Der Inhalt eines Amtsblattes hat in aller Regel einen informatorischen Gehalt von Seiten der kommunalen Verwaltung gegenüber seinen Bürgerinnen und Bürgern. Artikel, Bildmaterial und Berichte sind demzufolge immer anlassbezogen. Bei der in Rede stehenden Ausgabe der Stargarder Zeitung erfolgte eine Berichterstattung hinsichtlich verschiedener Themen, welche zweifelsohne Anlass genug geben, um inhaltlich einen informatorischen Gehalt vorweisen zu können. Darüber hinaus ist eindeutig ersichtlich, dass die dargestellten Themen mit bildlichen Darstellungen und namentlichen Erwähnungen in die entsprechende zeitliche Abfolge hineinpassen. Sofern ein fachlicher Anknüpfungspunkt zur aktuellen Tätigkeit eines Amtsinhabers für die Artikel vorhanden ist und eine reklamehafte Aufmachung eines Berichtes/Artikels nicht gegeben ist, bleiben derartige Veröffentlichungen zulässig (VG Schwerin, Der Überblick 2014 S. 115).
Nicht zum Tragen kommt abschließend die Begründung, dass der Bewerber und amtierende Bürgermeister der Stadt Burg Stargard Tilo Lorenz die Mai-Ausgabe (05/22) der Stargarder Zeitung bewusst als Mittel zur Werbung durch eine über das übliche Maß hinausgehende inhaltliche Einflussnahme genutzt hat.

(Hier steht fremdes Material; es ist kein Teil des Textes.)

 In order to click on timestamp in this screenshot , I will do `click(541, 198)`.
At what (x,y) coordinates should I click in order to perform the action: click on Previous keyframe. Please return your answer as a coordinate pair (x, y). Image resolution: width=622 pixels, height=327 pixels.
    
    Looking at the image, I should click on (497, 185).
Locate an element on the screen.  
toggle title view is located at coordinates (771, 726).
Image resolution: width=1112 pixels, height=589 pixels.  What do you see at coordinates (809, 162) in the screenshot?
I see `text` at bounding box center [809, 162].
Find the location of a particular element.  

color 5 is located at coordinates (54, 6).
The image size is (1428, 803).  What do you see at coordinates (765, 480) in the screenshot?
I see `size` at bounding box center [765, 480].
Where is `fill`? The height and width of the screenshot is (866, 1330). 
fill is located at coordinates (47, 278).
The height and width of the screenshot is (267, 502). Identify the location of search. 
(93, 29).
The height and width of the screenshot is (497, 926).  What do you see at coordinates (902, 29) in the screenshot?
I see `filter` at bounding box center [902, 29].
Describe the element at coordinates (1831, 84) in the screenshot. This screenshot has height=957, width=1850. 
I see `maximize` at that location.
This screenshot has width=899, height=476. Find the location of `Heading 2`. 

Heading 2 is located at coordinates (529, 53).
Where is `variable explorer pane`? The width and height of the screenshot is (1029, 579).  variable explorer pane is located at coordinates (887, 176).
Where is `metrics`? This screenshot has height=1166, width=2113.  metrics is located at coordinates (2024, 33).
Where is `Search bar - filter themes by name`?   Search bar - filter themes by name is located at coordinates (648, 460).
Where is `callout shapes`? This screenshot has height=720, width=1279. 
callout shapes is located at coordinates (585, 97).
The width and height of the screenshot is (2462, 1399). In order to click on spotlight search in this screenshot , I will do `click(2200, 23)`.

Auch darauf bezogen wird auf die nach wie vor gegenwärtige Corona-Pandemie hingewiesen. Gerade im ersten Drittel des Jahres 2022 bestimmten tiefgreifende Einschränkungen die gesamte Bevölkerung. Präsenzveranstaltungen konnten nicht oder lediglich mit einem sehr hohen Aufwand verbunden durchgeführt werden. Mit den allseits bekannten Lockerungen im Frühjahr 2022 war es wieder möglich auch als Bürgermeister persönlich bei Jubiläen zugegen zu sein, an Versammlungen teilzunehmen oder gar Arbeitseinsätze ins Leben zu rufen. Damit verbunden ist eine entsprechende anlassbezogene Berichterstattung im gemeindlichen Amtsblatt.
Die Stadtvertretung der Stadt Burg Stargard hat die entsprechend § 36 LKWG M-V notwendigen Prüfungen vorgenommen.
Die Stadtvertretung der Stadt Burg Stargard hält den Einspruch von Herrn Andreas Rösler gegen die Wahl des Bürgermeisters der Stadt Burg Stargard vom 12.06.2022 für zulässig aber für unbegründet. Die Stadtvertretung der Stadt Burg Stargard weist den Wahleinspruch nach § 40 Abs. 5 LKWG M-V zurück.
Das Wahlergebnis behält mithin seine Gültigkeit.
Gemäß § 42 Abs. 1 LKWG M-V ist die Wahlprüfungsentscheidung Herrn Andreas Rösler sowie der Rechtsaufsichtsbehörde binnen einer Frist von zwei Wochen schriftlich mit Begründung und Rechtsbehelfsbelehrung zuzustellen. Gegen diese Entscheidung besteht binnen eines Monats nach Zustellung die Möglichkeit der Klage vor dem Verwaltungsgericht.